The guy at the sereo shop said i should eliminate the audiocontrol 6xs...should i? my friend just threw that in there, is it worth having? what does it do? should i just stick with the stereo and amp crossovers?
 

Silver Member
Username: Drivingreckless

Near tampa, Florida United state...

Post Number: 365
Registered: Apr-06
wel i gues u got hustled into buying sum unneccessary things....even tho wire is wire sum wires are labled sumthing they are not...but almost always never listen to dealers thier main goal is to try to sell and it seems they succeded well nutting u can do can u
 

Gold Member
Username: Theelfkeeper

Stockbridge, GA USA

Post Number: 2098
Registered: Feb-05
you want to keep the grounds as short as possible. the ground is very important. haveing too long a ground or just a bad ground in general can cause a lot of problems. so if course, that will lead to SQ issues.

don't know much about the Audiocontrol stuff, so i can't say one way or another there.
 

New member
Username: B_sharp

Post Number: 6
Registered: May-06
Meaningless if they laughed at your old wiring.
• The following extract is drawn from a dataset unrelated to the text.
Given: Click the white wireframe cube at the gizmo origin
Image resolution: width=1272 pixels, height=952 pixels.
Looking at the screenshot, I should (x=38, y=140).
Your shop installers are only certified, they are not college EE degreed to better understand electrical theory.

Audio frequencies, < 20khz, are too low for your human ear to detect distortion of bad grounds.
Poor filtering could result in undesired engine noise since audio and engine RPMs are at similar frequencies.

Higher frequencies like AM or FM radio require attention to minimum length grounding. That effects radio station selectivity etc.

More important is bringing grounds to a central common point. Fatter the common ground wire or point the better. And in general, shortest wires work best.

In Engineering, common grounds are thick copper bars quite long, but with 10 times the equipment running.